As atividades propostas neste plano têm como foco não apenas o aprendizado sobre a cultura africana, mas também o desenvolvimento das habilidades motoras e da comunicação dos bebês. A construção de cangurus para transportar bonecas é uma forma divertida de estimular a imitação, o reconhecimento do próprio corpo e a interação social, promovendo o desenvolvimento integral da criança. O uso de elementos visuais e táteis é fundamental para que os bebês possam absorver as informações de forma adequada à sua faixa etária, garantindo que a experiência seja enriquecedora e educativa.

Tema: Cultura africana: carregando os bebês
Duração: 30 minutos
Etapa: Educação Infantil
Sub-etapa: Bebês
Faixa Etária: 0 a 1 ano

Objetivo Geral:

Planejamentos de Aula BNCC Infantil e Fundamental

Possibilitar que os bebês conheçam e se familiarizem com um aspecto da cultura africana por meio da observação, interação e construção de cangurus para bonecas, fomentando o desenvolvimento motor e social.

Objetivos Específicos:

– Proporcionar a exploração corporal através da construção dos cangurus.
– Estimular a interação entre os bebês ao compartilharem as experiências de carregar as bonecas.
– Desenvolver a comunicação por meio da utilização de gestos e balbucios durante as atividades.
– Promover o reconhecimento do corpo e a expressão de emoções durante as brincadeiras.

Habilidades BNCC:

– CAMPO DE EXPERIÊNCIAS “O EU, O OUTRO E O NÓS”
(EI01EO01) Perceber que suas ações têm efeitos nas outras crianças e nos adultos.
(EI01EO03) Interagir com crianças da mesma faixa etária e adultos ao explorar espaços, materiais, objetos, brinquedos.
(EI01EO04) Comunicar necessidades, desejos e emoções, utilizando gestos, balbucios, palavras.

– CAMPO DE EXPERIÊNCIAS “CORPO, GESTOS E MOVIMENTOS”
(EI01CG01) Movimentar as partes do corpo para exprimir corporalmente emoções, necessidades e desejos.
(EI01CG05) Utilizar os movimentos de preensão, encaixe e lançamento, ampliando suas possibilidades de manuseio de diferentes materiais e objetos.

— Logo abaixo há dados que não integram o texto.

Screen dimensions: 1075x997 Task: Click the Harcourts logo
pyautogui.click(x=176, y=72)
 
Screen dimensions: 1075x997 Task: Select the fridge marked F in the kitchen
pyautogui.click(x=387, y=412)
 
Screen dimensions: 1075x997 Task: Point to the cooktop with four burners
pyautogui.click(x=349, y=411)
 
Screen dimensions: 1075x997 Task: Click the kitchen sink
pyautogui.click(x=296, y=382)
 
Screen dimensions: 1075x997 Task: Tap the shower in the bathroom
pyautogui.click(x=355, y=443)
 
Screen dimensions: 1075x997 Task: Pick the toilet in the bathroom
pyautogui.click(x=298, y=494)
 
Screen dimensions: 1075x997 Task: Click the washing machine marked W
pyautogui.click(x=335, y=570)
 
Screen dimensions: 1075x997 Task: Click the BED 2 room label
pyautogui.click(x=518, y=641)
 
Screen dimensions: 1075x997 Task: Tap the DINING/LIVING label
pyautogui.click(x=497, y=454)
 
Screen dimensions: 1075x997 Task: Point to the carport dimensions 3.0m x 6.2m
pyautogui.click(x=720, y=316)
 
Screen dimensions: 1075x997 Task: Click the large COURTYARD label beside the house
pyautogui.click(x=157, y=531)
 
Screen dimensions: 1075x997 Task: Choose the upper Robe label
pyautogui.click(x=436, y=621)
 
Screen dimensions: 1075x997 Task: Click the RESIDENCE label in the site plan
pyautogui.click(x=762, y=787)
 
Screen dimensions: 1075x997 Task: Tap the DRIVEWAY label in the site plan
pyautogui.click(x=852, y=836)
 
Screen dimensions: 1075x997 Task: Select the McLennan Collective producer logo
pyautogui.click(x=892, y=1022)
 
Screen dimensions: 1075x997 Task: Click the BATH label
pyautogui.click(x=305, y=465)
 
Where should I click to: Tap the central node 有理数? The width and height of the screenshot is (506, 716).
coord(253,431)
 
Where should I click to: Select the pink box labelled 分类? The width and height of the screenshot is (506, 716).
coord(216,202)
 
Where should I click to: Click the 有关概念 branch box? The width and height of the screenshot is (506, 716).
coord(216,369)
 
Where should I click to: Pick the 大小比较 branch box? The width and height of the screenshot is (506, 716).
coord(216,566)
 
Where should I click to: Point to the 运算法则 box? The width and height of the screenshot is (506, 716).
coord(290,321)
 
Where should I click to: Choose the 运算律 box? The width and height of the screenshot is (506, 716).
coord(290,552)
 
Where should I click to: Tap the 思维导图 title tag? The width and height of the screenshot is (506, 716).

– CAMPO DE EXPERIÊNCIAS “ESCUTA, FALA, PENSAMENTO E IMAGINAÇÃO”
(EI01EF03) Demonstrar interesse ao ouvir histórias lidas ou contadas, observando ilustrações e os movimentos de leitura do adulto-leitor (modo de segurar o portador e de virar as páginas).
(EI01EF06) Comunicar-se com outras pessoas usando movimentos, gestos, balbucios, fala e outras formas de expressão.

Materiais Necessários:

– Imagens de mães africanas carregando seus bebês.
– Tecido leve e colorido para confecção dos cangurus.
– Bonecas ou bichos de pelúcia para simulação.
– Música instrumental africana para criar um ambiente lúdico.
– Tapete ou área acolchoada para as atividades motoras.

Situações Problema:

Como podemos carregar nossos bebês de maneira semelhante às mães africanas? O que isso pode nos ensinar sobre cuidado e amor?

Contextualização:

A representação cultural é vital para a formação da identidade das crianças. A prática de carregar os bebês de forma próxima ao corpo é comum em diversas culturas africanas, refletindo o cuidado e a afetividade entre mãe e filho. Através das atividades propostas, podemos discutir a importância deste momento de conexão e o impacto que ele traz para o desenvolvimento emocional e motor da criança.

Desenvolvimento:

1. Introdução (10 minutos)
– Apresentar as imagens de mães africanas carregando seus bebês. Incentivar as crianças a observar as imagens e despertar a curiosidade sobre o porquê dessa prática. Perguntas como “O que você vê nessa imagem?” ou “Como você acha que a mãe e o bebê se sentem?” incentivarão a interação e a expressão verbal.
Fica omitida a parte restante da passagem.